GOAL OF THE EXERCISE: Please transcribe, word for word, only the lines from the one containing "You are a GUI" through the last line of the records below, both included, and leave out every picture.

Collection entries:
○ ○ ○ ○ ○

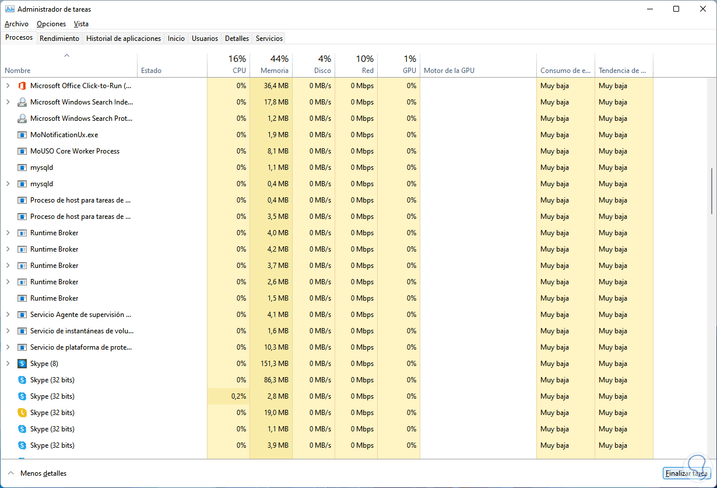
Task: Open the Servicios tab
Action: click(x=269, y=39)
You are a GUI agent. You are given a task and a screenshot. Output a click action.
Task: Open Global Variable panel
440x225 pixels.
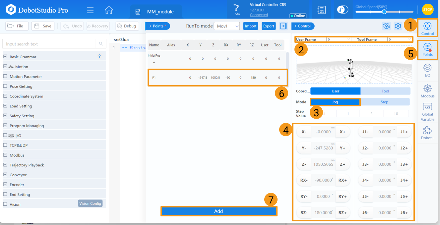click(427, 111)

○ ○ ○ ○ ○

SOLUTION BELOW:
You are a GUI agent. You are given a task and a screenshot. Output a click action.
Task: Open Global Variable panel
440x225 pixels.
click(427, 111)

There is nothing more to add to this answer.